# DESCRIPTION OF THE TASK:
Would you find each line in the entries below with the string "editor" and copy it?

[[ DATA SHOWN open ]]

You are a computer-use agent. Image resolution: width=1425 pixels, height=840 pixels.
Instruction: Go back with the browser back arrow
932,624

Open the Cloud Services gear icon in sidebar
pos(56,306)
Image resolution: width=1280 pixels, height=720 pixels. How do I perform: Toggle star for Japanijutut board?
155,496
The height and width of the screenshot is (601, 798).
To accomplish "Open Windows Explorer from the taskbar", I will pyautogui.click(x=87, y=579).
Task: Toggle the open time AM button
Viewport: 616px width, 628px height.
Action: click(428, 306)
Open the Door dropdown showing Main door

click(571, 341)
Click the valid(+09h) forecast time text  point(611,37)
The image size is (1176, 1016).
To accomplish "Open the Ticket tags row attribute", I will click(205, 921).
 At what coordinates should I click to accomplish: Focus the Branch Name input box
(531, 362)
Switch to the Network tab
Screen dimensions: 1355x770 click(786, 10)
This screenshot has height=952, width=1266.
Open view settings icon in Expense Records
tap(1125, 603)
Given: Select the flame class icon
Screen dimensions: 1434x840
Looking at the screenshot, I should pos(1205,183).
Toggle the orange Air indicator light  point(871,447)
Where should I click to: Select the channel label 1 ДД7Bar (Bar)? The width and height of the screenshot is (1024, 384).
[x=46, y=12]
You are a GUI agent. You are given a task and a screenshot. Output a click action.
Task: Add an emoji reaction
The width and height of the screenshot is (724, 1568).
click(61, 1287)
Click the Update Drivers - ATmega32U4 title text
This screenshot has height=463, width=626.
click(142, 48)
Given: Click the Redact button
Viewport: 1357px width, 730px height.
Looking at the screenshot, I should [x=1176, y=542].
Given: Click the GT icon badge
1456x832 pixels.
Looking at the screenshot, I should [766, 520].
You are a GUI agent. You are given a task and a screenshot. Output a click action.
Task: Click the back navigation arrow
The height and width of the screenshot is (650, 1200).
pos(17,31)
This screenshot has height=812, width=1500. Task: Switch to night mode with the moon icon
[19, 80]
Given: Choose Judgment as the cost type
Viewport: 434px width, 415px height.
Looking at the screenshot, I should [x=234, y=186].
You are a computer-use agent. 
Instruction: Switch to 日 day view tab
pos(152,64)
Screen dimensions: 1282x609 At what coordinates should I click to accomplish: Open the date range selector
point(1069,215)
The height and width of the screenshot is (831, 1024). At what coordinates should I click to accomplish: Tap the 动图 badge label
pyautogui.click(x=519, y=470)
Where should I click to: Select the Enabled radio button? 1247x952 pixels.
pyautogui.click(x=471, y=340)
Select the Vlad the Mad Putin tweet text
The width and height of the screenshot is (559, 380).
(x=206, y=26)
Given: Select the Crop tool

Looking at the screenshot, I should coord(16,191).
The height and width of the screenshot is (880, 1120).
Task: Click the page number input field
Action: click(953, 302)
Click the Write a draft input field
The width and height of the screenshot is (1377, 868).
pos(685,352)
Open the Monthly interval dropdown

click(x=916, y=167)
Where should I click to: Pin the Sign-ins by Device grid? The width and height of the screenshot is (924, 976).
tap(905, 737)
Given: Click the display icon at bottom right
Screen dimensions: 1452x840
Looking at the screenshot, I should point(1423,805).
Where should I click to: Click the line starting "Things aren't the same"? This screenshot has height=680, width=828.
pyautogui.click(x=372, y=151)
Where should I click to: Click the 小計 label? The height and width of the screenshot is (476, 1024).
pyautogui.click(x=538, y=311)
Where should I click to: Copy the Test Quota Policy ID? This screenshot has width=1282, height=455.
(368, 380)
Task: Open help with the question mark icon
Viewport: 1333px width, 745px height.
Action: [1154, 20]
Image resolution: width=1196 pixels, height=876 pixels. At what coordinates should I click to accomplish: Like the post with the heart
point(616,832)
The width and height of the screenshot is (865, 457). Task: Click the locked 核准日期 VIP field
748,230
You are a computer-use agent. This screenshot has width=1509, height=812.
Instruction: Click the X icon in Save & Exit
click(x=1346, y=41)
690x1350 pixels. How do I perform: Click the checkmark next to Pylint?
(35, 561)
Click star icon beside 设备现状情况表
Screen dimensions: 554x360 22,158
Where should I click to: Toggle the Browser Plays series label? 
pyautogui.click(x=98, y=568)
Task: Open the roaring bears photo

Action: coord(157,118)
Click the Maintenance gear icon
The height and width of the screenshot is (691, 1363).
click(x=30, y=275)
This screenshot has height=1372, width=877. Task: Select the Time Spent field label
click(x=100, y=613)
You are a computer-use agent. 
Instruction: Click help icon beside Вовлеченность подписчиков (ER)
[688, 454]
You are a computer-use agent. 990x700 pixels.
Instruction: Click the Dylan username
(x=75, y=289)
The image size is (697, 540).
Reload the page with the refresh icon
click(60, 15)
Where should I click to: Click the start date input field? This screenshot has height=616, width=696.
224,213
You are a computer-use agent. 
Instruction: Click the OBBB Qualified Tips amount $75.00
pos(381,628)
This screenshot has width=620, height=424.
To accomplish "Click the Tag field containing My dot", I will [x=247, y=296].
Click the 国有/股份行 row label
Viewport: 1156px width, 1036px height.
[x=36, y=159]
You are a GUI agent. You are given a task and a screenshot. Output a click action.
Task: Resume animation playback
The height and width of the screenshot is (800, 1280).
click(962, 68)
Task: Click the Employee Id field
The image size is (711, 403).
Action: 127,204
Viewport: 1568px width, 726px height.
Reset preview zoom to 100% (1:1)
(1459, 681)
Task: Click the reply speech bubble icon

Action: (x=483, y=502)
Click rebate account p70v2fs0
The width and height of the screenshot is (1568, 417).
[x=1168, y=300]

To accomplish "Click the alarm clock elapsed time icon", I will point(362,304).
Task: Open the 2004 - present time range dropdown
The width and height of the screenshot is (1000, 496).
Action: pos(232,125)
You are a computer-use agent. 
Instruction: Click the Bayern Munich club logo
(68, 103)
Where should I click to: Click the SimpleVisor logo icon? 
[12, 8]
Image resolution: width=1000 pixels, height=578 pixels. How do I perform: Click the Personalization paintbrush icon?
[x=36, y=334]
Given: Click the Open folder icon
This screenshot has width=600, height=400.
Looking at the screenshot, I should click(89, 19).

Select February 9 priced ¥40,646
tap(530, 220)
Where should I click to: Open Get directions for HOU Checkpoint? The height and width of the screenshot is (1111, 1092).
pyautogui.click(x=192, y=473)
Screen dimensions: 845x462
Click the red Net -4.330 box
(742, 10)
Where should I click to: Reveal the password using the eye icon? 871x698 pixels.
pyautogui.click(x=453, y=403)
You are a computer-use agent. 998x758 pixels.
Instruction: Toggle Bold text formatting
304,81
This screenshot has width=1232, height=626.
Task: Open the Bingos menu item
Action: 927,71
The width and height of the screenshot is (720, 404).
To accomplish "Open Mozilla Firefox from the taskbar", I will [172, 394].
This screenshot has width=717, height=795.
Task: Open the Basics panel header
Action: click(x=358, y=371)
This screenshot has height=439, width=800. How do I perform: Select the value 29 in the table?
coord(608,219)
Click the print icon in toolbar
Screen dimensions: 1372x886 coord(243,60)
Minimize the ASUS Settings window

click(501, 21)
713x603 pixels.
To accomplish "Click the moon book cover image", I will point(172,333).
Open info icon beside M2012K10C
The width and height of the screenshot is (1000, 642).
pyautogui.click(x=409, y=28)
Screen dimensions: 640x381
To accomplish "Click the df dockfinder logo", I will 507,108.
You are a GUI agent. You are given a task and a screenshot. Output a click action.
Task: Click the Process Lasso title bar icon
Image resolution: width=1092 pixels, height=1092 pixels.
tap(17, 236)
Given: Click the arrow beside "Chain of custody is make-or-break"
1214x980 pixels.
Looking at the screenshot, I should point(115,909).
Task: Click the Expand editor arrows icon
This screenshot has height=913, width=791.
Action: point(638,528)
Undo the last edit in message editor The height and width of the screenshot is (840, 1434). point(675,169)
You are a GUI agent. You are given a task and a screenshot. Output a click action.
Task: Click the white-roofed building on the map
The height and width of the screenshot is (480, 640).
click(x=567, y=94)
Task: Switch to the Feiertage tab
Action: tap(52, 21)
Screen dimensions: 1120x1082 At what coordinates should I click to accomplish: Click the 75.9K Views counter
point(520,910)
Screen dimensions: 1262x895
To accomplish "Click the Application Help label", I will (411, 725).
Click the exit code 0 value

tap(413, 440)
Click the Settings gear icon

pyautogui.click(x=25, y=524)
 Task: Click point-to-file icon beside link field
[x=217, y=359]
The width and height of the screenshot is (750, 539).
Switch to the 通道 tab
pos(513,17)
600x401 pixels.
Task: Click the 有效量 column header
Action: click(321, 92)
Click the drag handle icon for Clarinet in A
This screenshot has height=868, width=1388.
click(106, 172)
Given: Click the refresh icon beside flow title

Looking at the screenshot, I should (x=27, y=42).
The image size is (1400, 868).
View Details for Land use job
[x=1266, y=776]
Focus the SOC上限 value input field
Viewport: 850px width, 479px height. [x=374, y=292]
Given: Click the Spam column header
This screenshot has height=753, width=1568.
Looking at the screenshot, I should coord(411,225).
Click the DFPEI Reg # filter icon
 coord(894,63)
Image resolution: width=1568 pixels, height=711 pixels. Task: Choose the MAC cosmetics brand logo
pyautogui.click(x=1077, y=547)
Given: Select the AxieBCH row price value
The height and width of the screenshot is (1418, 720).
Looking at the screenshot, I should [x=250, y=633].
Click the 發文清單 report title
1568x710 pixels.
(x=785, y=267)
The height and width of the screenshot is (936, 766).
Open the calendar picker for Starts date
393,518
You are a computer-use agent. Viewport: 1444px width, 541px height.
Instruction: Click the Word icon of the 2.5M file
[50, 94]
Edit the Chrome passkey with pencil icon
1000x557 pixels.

[[ DATA SHOWN closed ]]

# ANSWER SECTION:
Task: Click the Expand editor arrows icon
Undo the last edit in message editor The height and width of the screenshot is (840, 1434). point(675,169)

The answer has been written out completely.